Thursday, March 17, 2005

Fannie May Not...

...file its 2004 financial report to the SEC on time. In fact, it definitely won't. Surprise, surprise.

However, there's more to that 4.3 percent price drop than meets the eye. Also in today's news, we read that John Snow and Alan Greenspan will be testifying about Fannie Mae (FNM) before the Senate Banking Committee in just a couple weeks.

This raises an interesting question: Is the market reacting to the bad news about the fundamentals (that bad news being that no one will know for a long time precisely what those fundamentals are), or is it responding to political risk? I raised this question once before, in my pre-blog days, and I like to think that subsequent events have proven me right. In fact, on the very day that TAE column appeared, Fannie's stock price dove once more, driven (arguably) by news that Congress was taking a renewed interest in the housing enterprise.

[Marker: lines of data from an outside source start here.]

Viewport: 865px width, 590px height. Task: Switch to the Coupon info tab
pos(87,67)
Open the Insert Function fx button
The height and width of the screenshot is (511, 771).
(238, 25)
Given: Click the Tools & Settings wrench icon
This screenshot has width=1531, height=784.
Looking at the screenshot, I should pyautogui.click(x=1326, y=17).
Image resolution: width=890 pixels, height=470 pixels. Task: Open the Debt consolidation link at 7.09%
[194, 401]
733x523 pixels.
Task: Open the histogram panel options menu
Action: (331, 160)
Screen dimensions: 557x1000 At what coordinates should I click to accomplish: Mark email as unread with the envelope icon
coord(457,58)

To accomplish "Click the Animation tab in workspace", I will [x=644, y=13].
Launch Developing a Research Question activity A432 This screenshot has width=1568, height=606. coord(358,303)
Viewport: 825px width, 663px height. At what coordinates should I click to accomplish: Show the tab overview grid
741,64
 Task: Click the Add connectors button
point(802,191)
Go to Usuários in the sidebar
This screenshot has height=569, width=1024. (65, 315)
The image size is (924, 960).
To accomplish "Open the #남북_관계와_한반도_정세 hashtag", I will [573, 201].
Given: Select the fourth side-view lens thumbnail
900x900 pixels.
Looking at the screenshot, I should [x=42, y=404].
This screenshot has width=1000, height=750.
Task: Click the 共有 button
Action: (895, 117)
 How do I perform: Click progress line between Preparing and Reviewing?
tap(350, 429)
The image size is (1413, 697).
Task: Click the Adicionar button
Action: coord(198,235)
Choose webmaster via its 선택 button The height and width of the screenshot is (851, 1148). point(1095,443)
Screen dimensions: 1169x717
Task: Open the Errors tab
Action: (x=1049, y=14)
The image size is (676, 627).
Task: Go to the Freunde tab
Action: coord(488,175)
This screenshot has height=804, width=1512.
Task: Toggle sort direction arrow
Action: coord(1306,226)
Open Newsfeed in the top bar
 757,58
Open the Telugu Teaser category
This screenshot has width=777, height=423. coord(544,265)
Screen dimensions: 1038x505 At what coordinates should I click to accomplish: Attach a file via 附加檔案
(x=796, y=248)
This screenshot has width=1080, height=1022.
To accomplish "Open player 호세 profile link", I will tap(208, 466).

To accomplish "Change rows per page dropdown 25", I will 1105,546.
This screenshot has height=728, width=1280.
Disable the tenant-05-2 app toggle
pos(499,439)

The most likely explanation for FNM's precipitous decline is a combination of both factors. The fact of the matter is that there are two distinct problems with Fannie. The first is accounting that was probably criminal (I'd bet on indictments before Christmas). But the second, deeper problem is structural. Even if its books were pure as snow, Fannie's and Freddie's unusual and outdated relationship with the government would still expose them, their investors and, ultimately, everyone else to all sorts of risks.

So the real question is: Will Congress be able to see through the scandalous accounting to what lies beneath? Sadly, the indictments are a much stronger bet by far.